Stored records
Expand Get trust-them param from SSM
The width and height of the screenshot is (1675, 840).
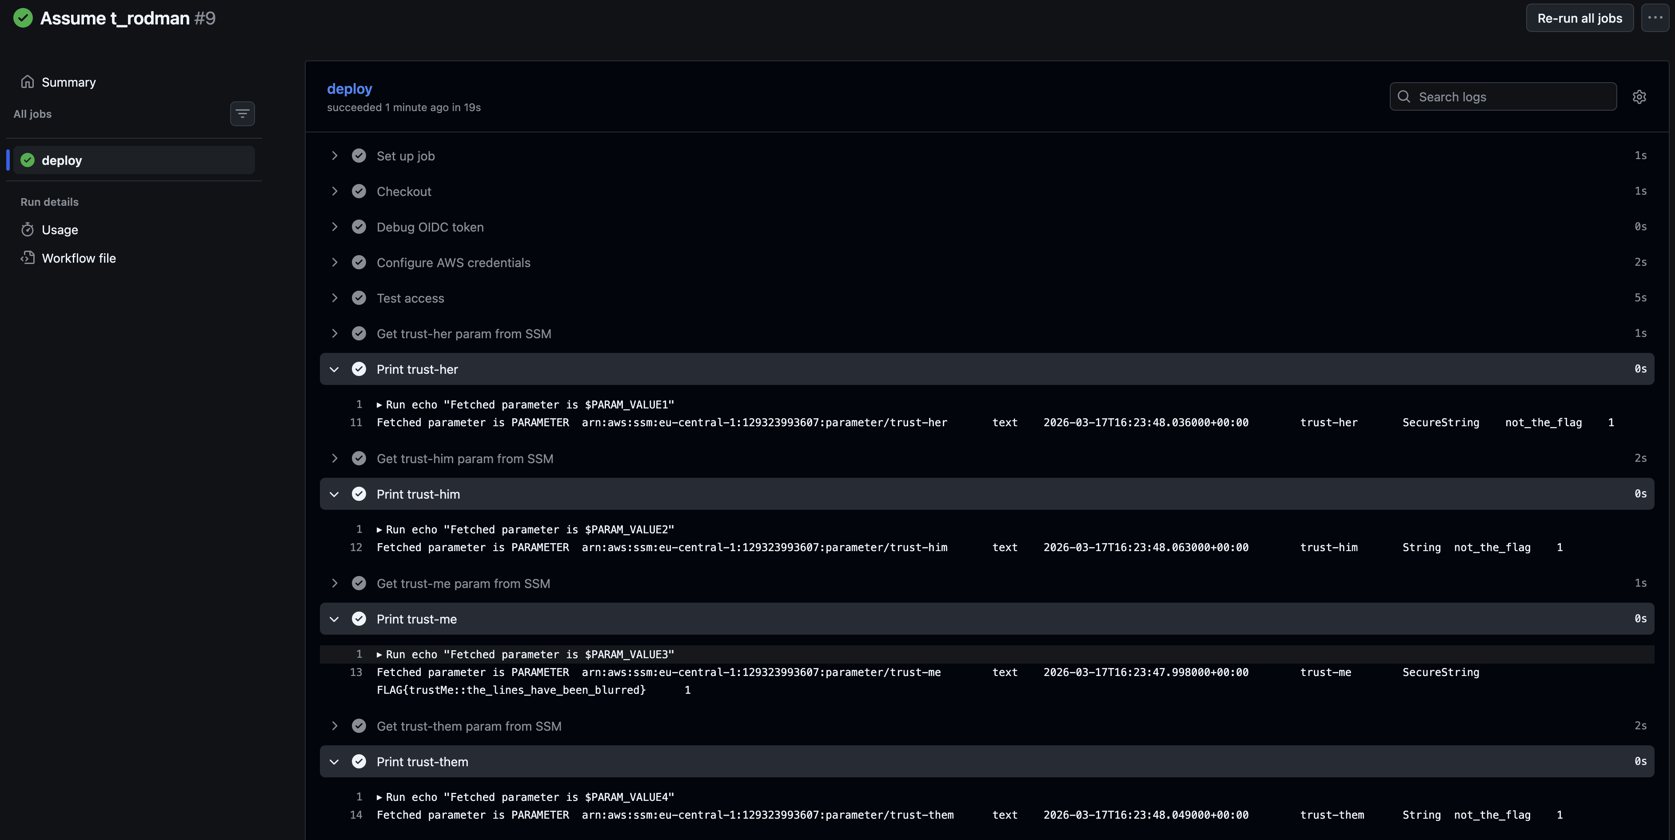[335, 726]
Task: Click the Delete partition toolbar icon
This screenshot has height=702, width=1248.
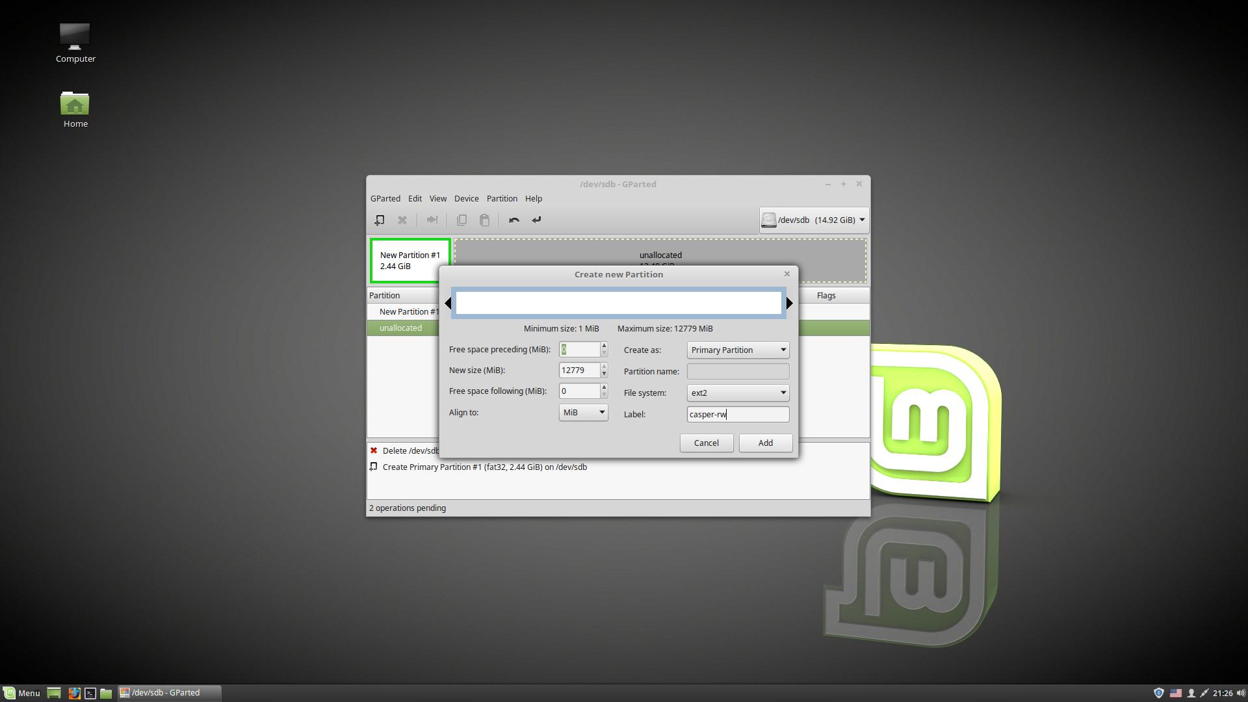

WHAT IS NEEDED =
Quote the data above in full and without alteration; skip the pictures.

ANSWER SECTION =
Expand Get trust-them param from SSM
The width and height of the screenshot is (1675, 840).
[335, 726]
Task: Click the Delete partition toolbar icon
This screenshot has height=702, width=1248.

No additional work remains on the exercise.